1. Cisco Restructures Business Units To Better Take On The Competition
An internal email surfaced in November that laid out the tech giant's plans to revamp several of its business units in a move that the company hopes will help it better address how customers are buying its networking and cloud products.
Specifically, Cisco's enterprise networking and data center networking units will be combined. Cisco renaming its existing cloud computing business to Cloud Strategy and Compute and expanding the segment to include server products. The restructure also moved Cisco's network orchestration products, which were part of the Cloud Platforms and Solutions group, to the company's Service Provider Business.
Cisco said it was not changing any of its products in these segments as a result of the re-shuffling.
The restructuring also included several executive reassignments.

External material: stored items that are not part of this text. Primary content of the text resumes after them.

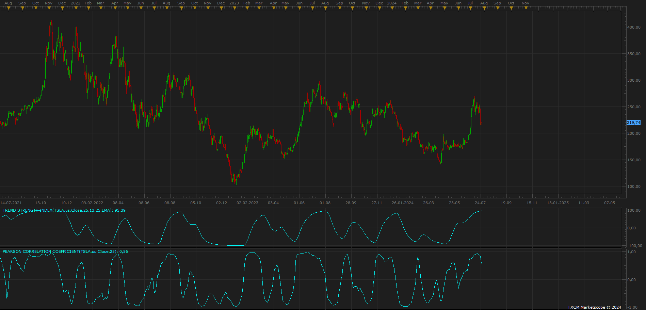Click the 1,00 label on Pearson scale
This screenshot has width=646, height=310.
(631, 252)
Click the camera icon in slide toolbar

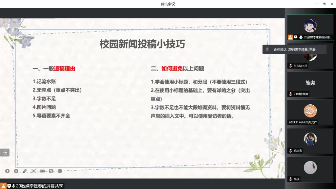coord(42,171)
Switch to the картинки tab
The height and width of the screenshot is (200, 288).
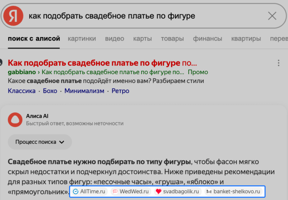82,39
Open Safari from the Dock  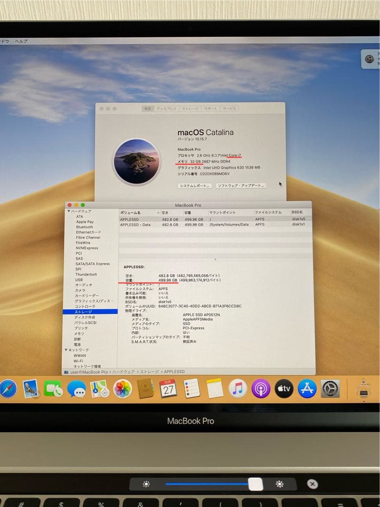[x=7, y=390]
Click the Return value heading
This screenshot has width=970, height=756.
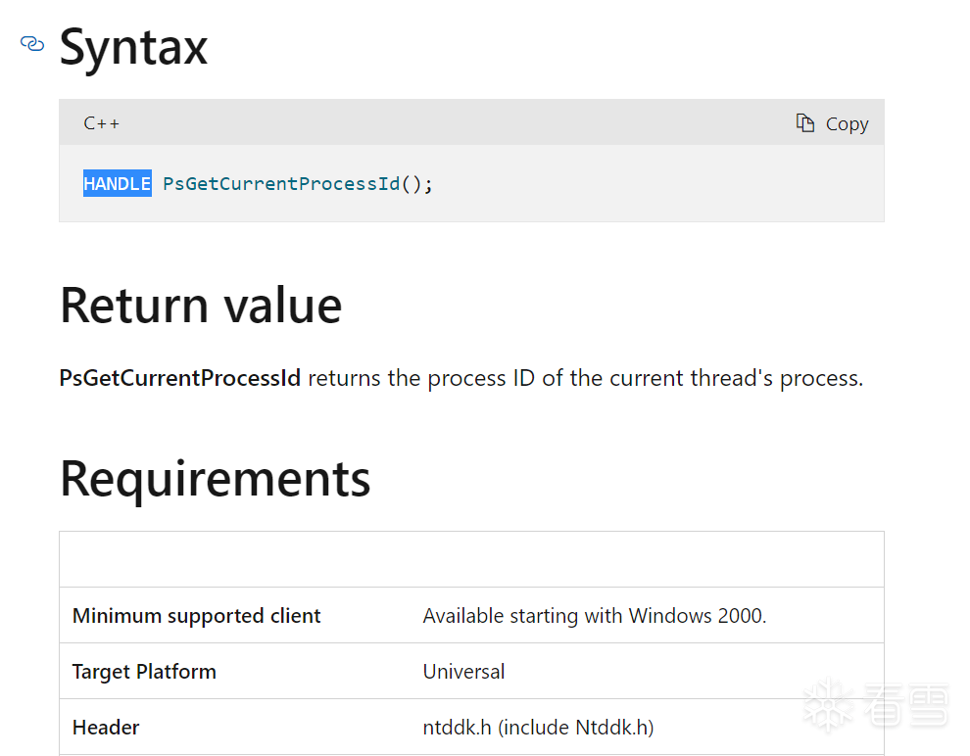201,305
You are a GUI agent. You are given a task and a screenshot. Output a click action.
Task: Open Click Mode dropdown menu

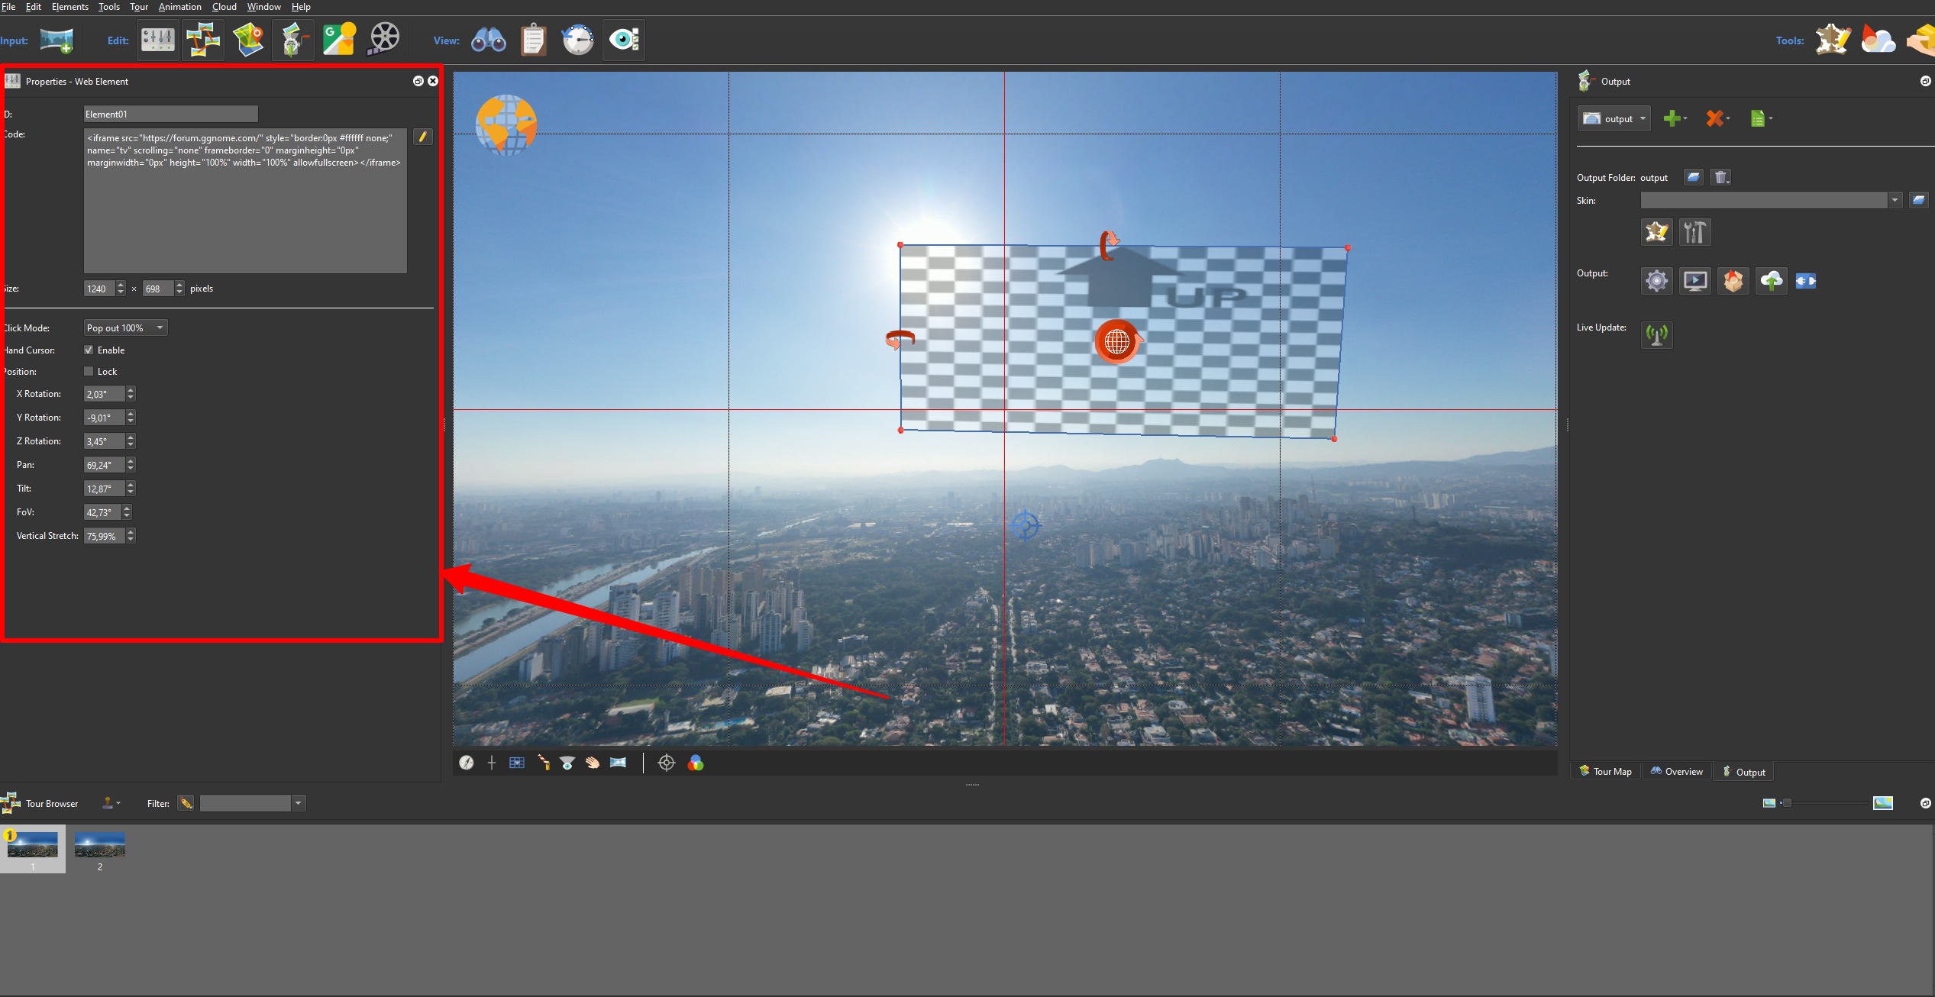point(123,327)
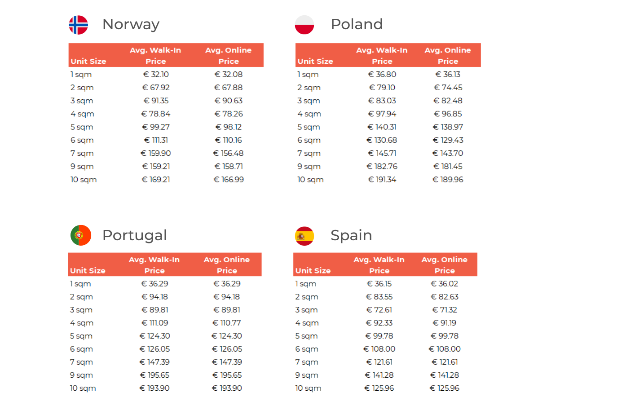Select the Norway country heading
The height and width of the screenshot is (406, 635).
(131, 24)
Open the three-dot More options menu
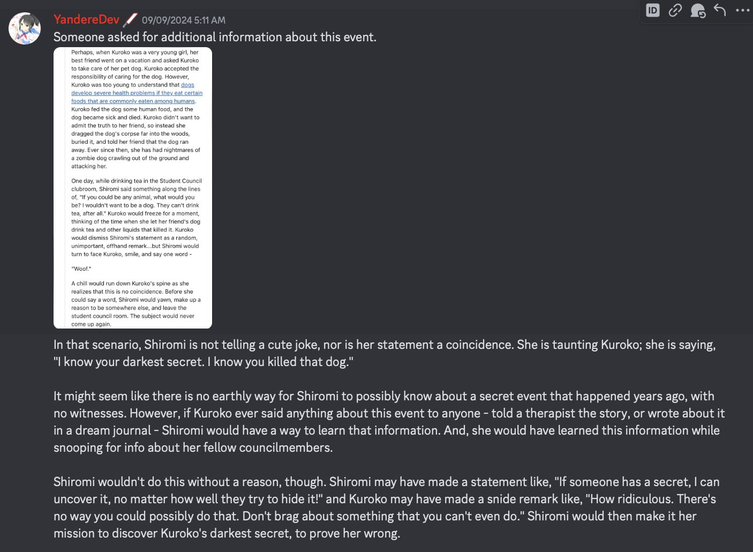Image resolution: width=753 pixels, height=552 pixels. pos(742,10)
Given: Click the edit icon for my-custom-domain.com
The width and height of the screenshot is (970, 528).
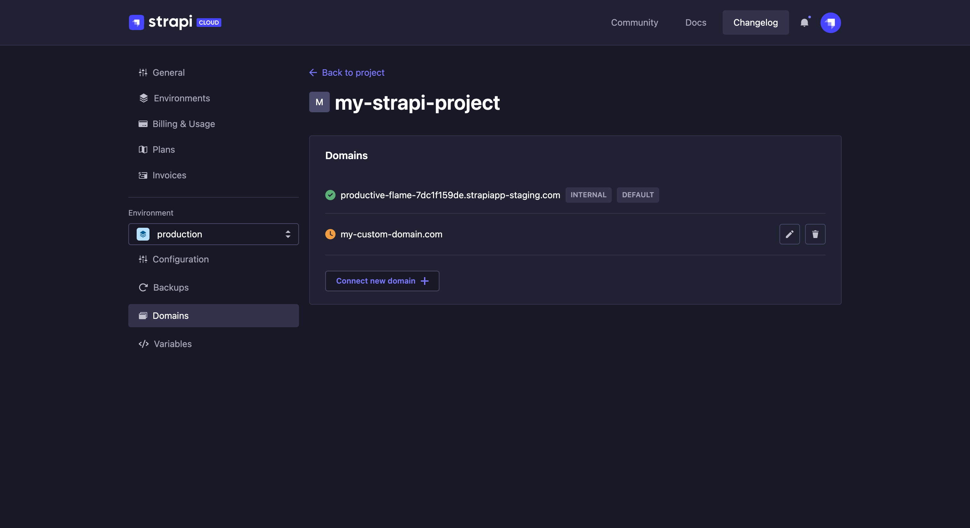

The new enterprise and data center networking unit is now being led by Cisco's Senior Vice President and General Manager of enterprise networking, Scott Harrell, who spent the last two years leading the enterprise networking business unit and has an 18-year tenure with Cisco. Liz Centoni, a 19-year Cisco veteran and senior vice president and general manager of IoT is now heading up the new Cloud Strategy and Compute business unit for Cisco. Cloud computing's former leader, Kip Compton, has also moved to Cisco’s Networking and Security Business group.
Perhaps the biggest change-up at the time was Cisco's Dave Ward, chief technology officer of engineering and chief architect, who said he is stepping down to take a new role inside the company. Roland Acra, senior vice president and general manager of Cisco’s Data Center business unit, is his replacement, Cisco said.